On my way home, it being Friday AND pre-Irene, there was lots of traffic. At one point it was at a standstill. Right in front of this house.
 This is the house the kids and I last lived in, up until 1998, when my 13 year marriage breathed its last. Five of my seven are from that marriage.

It was not boarded up then, or as overgrown, but it never was in great shape, as it was slated to be torn down, even when we lived there. It's kind of fitting that it has the dreaded "condemned" sign out front. That marriage was in trouble from the start, and hung by a thread for many years. Some awful times were had in this house, for me and for the kids. I experience much regret when I look at that place where some things went on that I should have put a stop to long before September 1998. For me, it was a mixture of hanging onto my vows and putting my faith in God; and having the boiled frog syndrome. You know--put him in the water and turn the heat up so slowly that he doesn't realize he's being cooked till it's too late. I knew things were bad, but I was so indoctrinated to the way things were in our house, I didn't really grasp how bad for a long time. Plus, I just wanted everything to get better.  I wrote about this time a little in the post entitled  Salvation History Part Four, from then till now.
 
 Sitting in front of the house, I felt compelled to call my eldest daughter Meghann. She lived through what may have been some of her toughest years here. I was looking at the front porch, recalling some vivid memories of my children in their much younger years, and some tougher ones too; when just to add to the strangeness of it all, Meghann (who was simultaneously caught in a traffic jam in Michigan), witnessed the immediate aftermath of a horrible accident in which she got a close up view of a driver slumped over his steering wheel, and by appearances, possibly dead. There were no rescue vehicles around, no people there,  just this poor man, alone, and possibly dying alone. She had her little boy with her, so she couldn't stop herself. We hung up and she tearfully called 911. She was able to see the rescue vehicles arriving since she was moving so slowly in traffic herself, so that was some comfort, but we both prayed for the poor man. (She later was able to find out that he is still alive, though in critical condition).

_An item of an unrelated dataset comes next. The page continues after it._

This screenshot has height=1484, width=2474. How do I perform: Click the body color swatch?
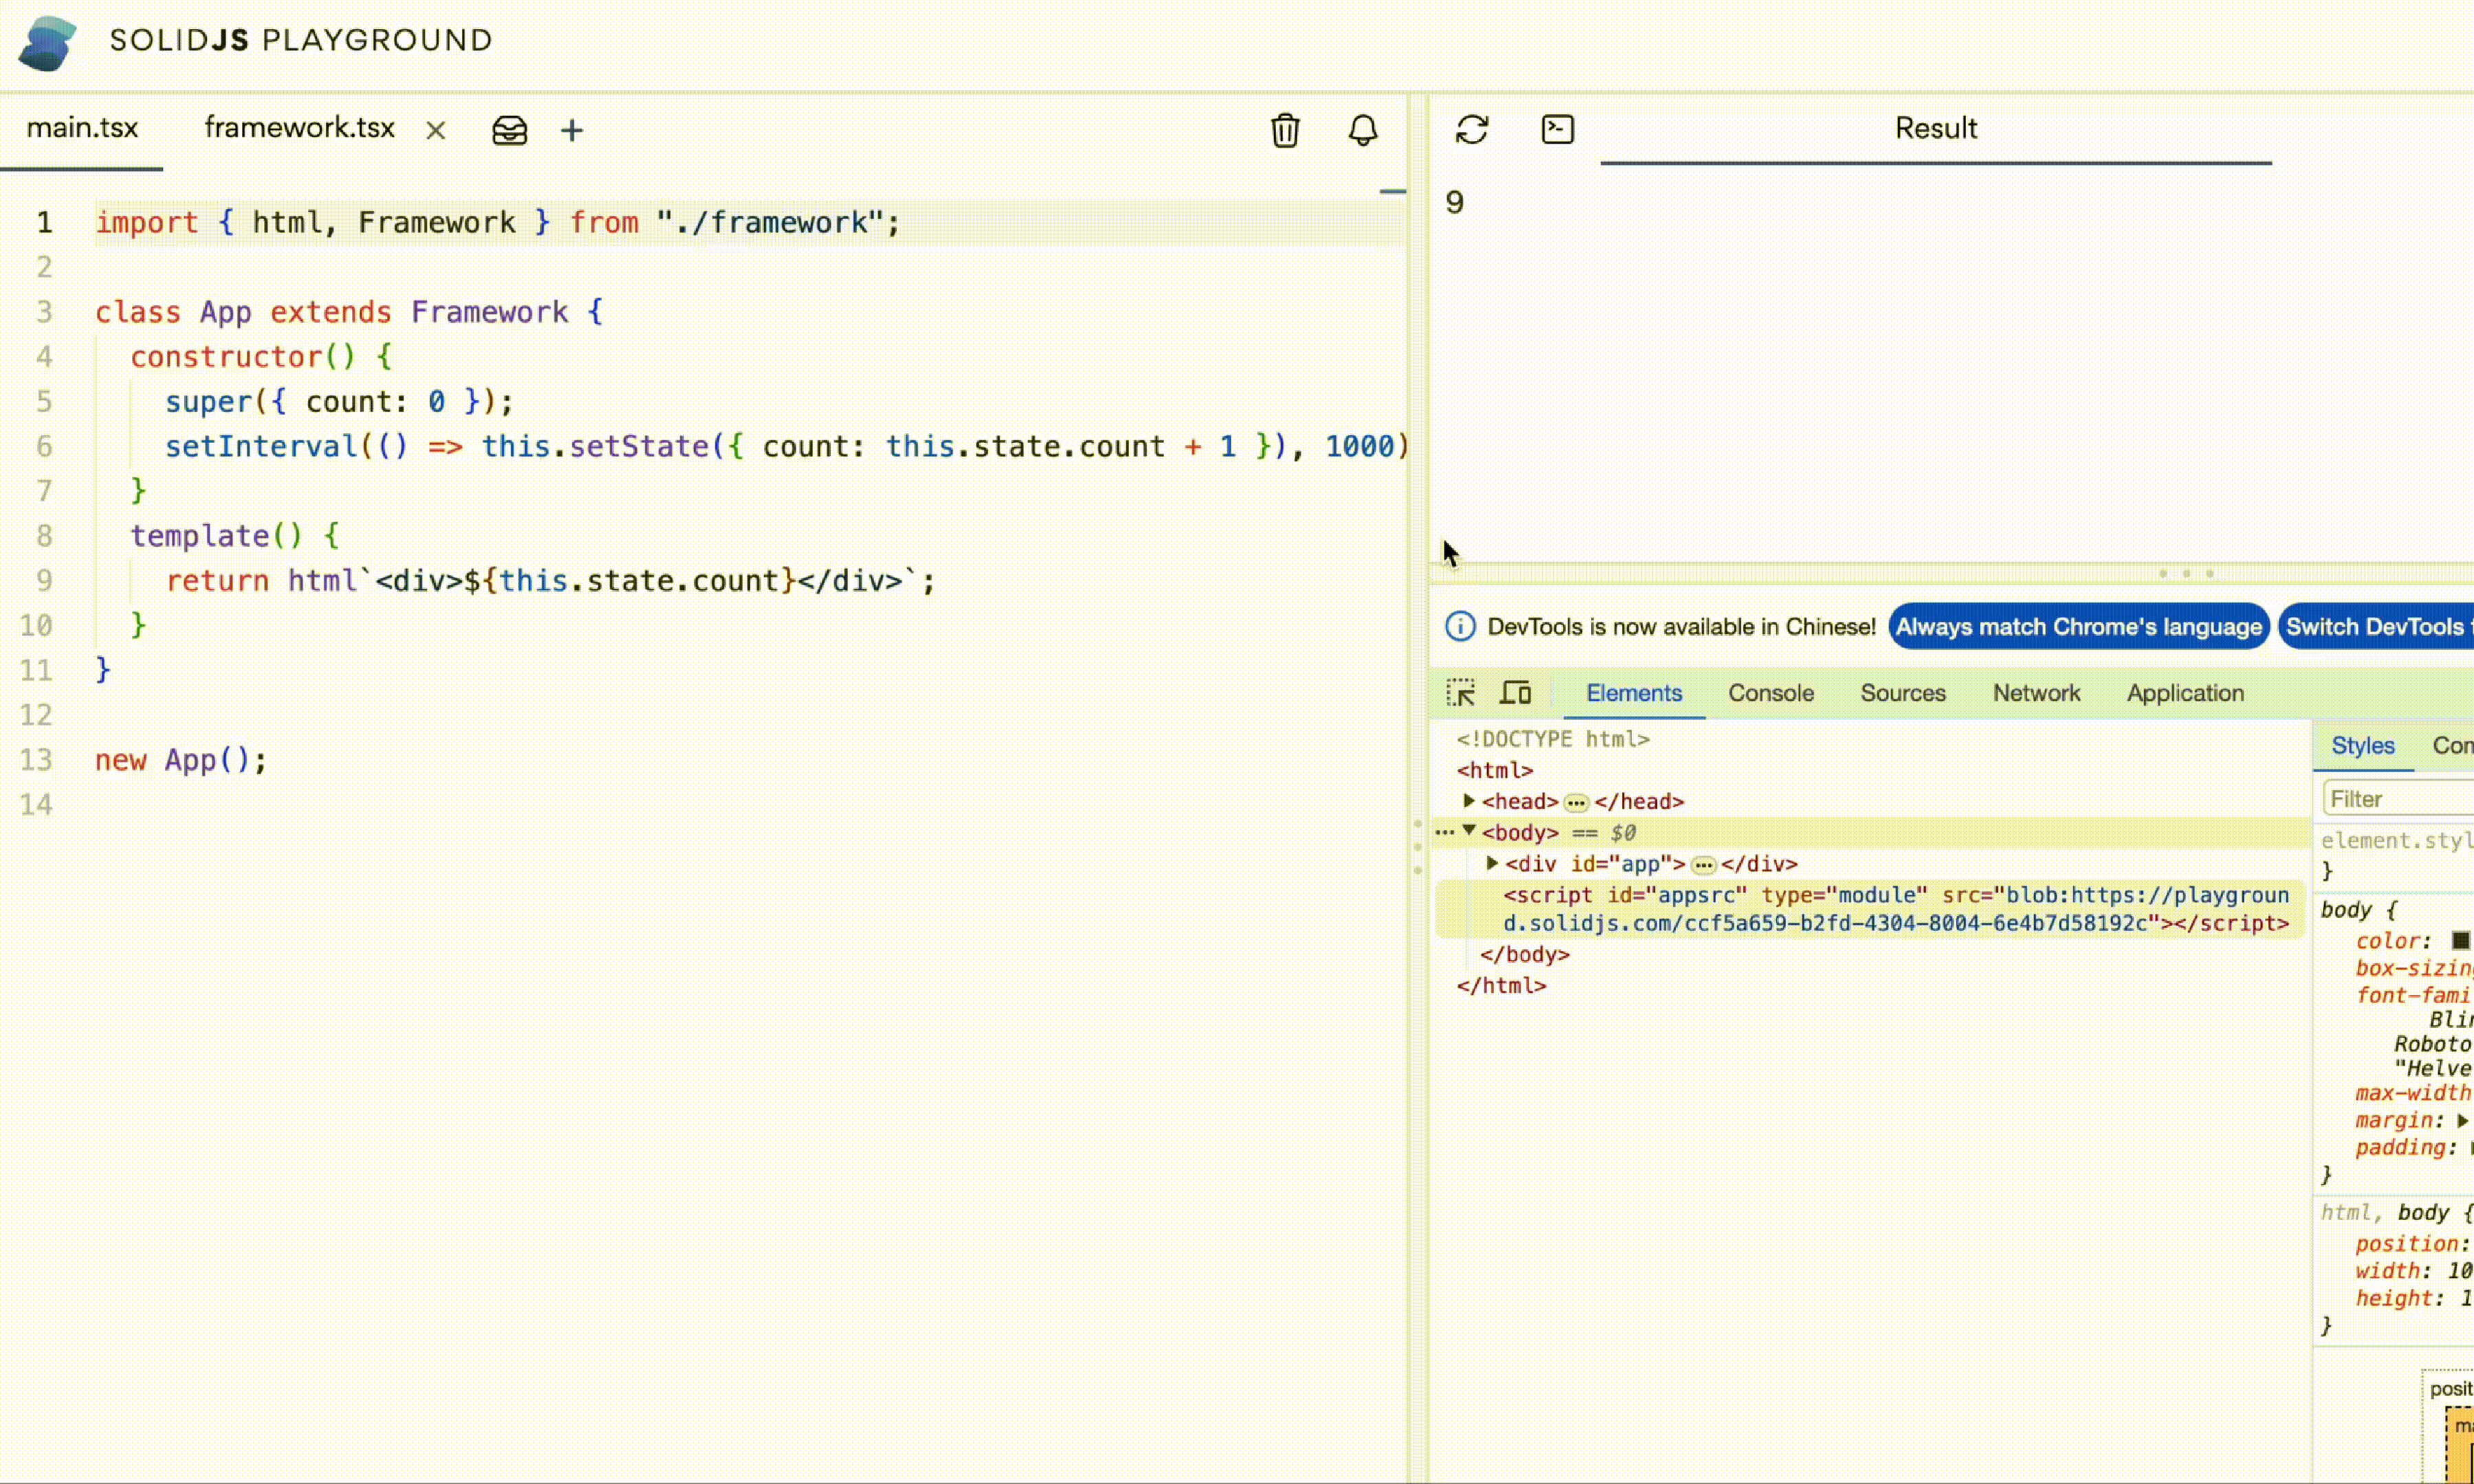pos(2460,941)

That's really what our life was when we lived in that house. A car wreck. And many of us were dealt life threatening blows. They just didn't show yet. Some of our family walked right up to deaths door in a very real way. Thank God that we all, in our own ways, are still recovering. If you think about us, please say a prayer. Some are still in the trenches.

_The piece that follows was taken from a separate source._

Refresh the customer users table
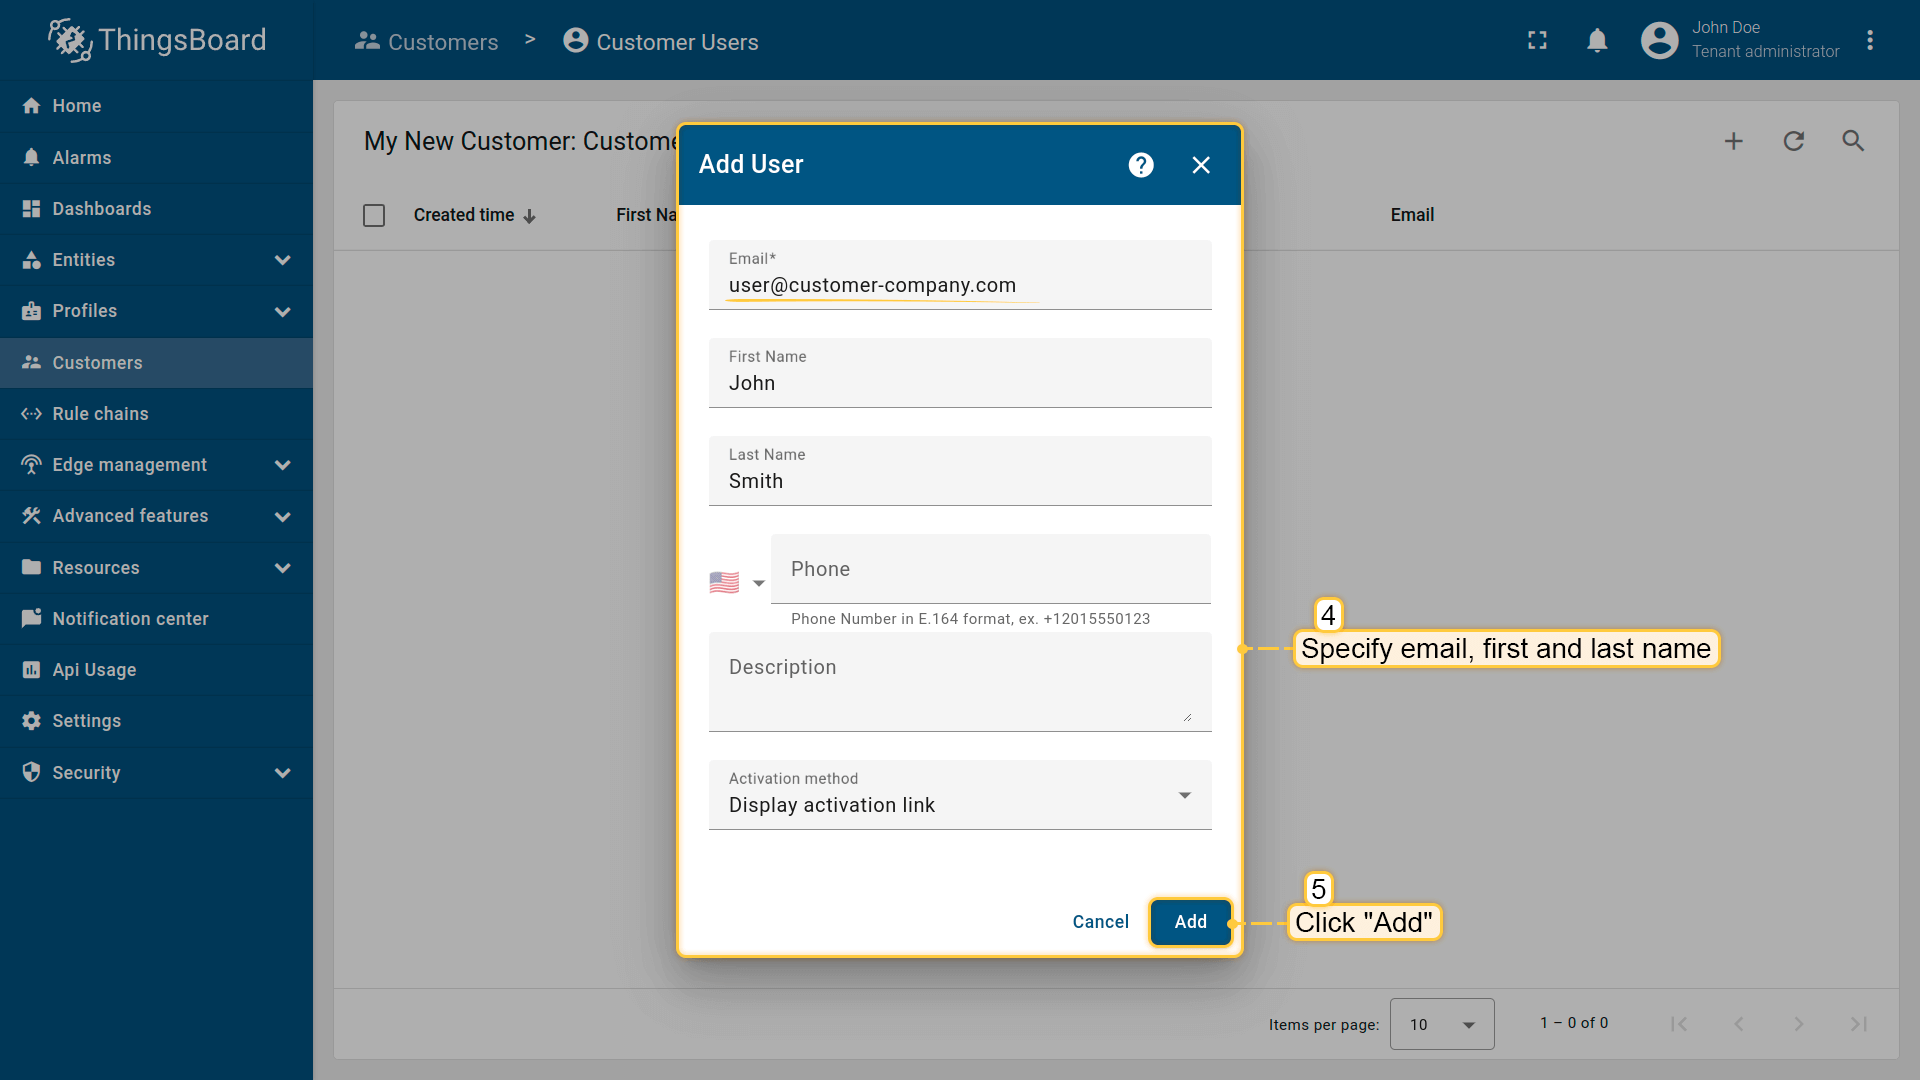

But there is that blue sky, clouds being blown apart by the fresh wind. The Holy Spirit is often referred to as the "breath of God."  So, wherever we are right now,  we are all under that sky that He created, and His breath is upon us. The storm really can actually be in past tense. There can be a new chapter, fresh air and a fresh, clean outlook. Even though our memories can't be erased, we can put the car in drive and move on. The windows are boarded, and the place eventually will be razed.

 Here is my house now. I bought this african violet when it was in bad shape and just kept feeding, watering and pulling off the dead leaves. This is the first time it has bloomed in a couple years. The little glass Blessed Mother keeps watch over all the goings on in our kitchen.  She is a bit chipped from some rough times, too.















Blessings and Peace to all my dear readers. In Him we can weather all our storms.